Listen up fives, a ten is speaking.
Let’s start with the context. Although the mainstreaming of trans culture is a thing that has happened and is continuing to happen, like any future’s arrival it has been unevenly distributed, not least in the way in which it’s paralleled efforts at our extermination. One facet of this—especially relevant in the realm of trans SF/F—is the prominence of a particular trans aesthetic. It’s the one Charlie Jane Anders gestured at in her self-proclaimed “Sweetweird Manifesto”—one that’s seen Hugo nominations for Ryka Aoki and, of course, for Anders herself. It’s largely the one the Wachowskis have settled on, much as they retain a lingering fondness for fetish aesthetics. It’s the one on display in the successes of Rebecca Sugar and Nate Stevenson have had in children’s media.
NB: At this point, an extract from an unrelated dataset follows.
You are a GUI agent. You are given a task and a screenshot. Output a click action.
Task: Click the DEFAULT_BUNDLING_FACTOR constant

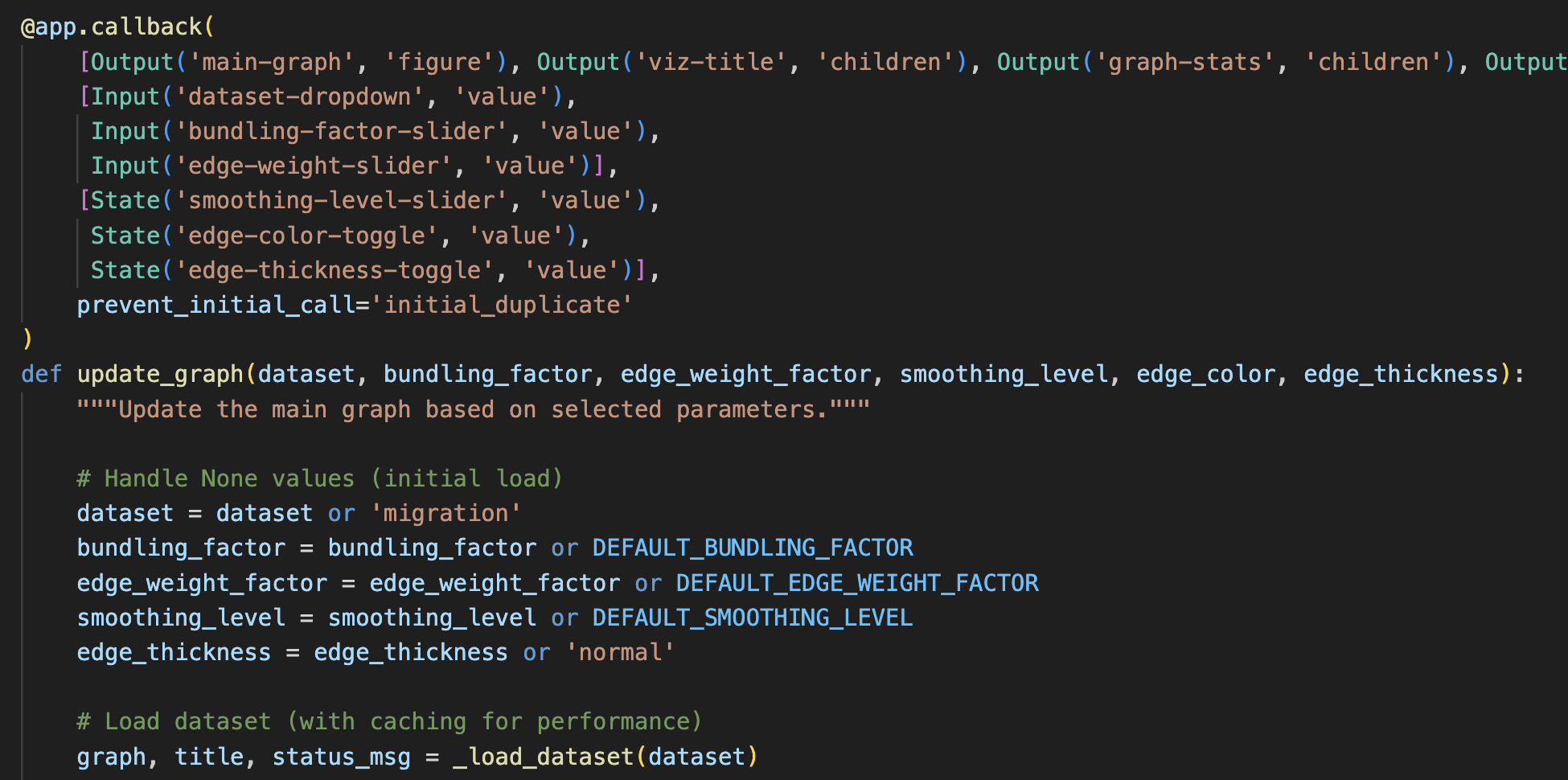point(753,548)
I neither want to condemn this aesthetic—it’s produced a number of genuinely great works—nor, really, to analyze it unduly and try to delineate its borders or rigorously define it. Let’s offer a few arbitrary touchstones and move on: anime fandom, belief that the colors of the trans flag are something other than vomit-worthy, a fandom history going back to Tumblr, catgirls, strong attachment to children’s media… you get the picture. As trans aesthetics go, it’s done well for itself, not least because it’s compatible with existing trends in SFF—what I’ve previously called Torwave and others, more pejoratively and to my mind less coherently, have called squeecore. But, crucially, other trans aesthetics exist—ones that haven’t done as well in the mainstream.
One is what I like to call “angry goth trans,” in contrast to the dominant aesthetic of “cute anime trans.” (I was very proud of this joke as a baby trans.) Anyone decently steeped in trans culture knows the type: the trans woman with the noise band and a favorite Mark Fisher book, who goes for an outright punk aesthetic and has gloriously snooty taste in films, who thinks William S. Burroughs is still relevant and hated J.K. Rowling long before she became a TERF. These are the trans we don’t let out, in part because they’re fucking terrifying—slightly feral creatures whose social failure mode is not faintly endearing cringe but doom-laden prophecies and rage to chill the Erinyes’s blood. But also, if we’re being honest, because there’s something a lot less commercial about dungeon synth than there is about Steven Universe. And that’s just the way it is for angry goth trans. If you’re lucky, you also work in tech or are in a polycule with someone who works in tech so that your profoundly maladaptive ass can pay rent. You might make art, but you do it as a hobby because you are simply too fucking weird for any sort of success or existence outside of the queer fringes of culture.
And then there’s Gretchen Felker-Martin, whose debut novel, an explicitly trans splatterpunk zombie apocalypse thriller called Manhunt, has unexpectedly found itself to be one of the hottest books out of Tor this year.…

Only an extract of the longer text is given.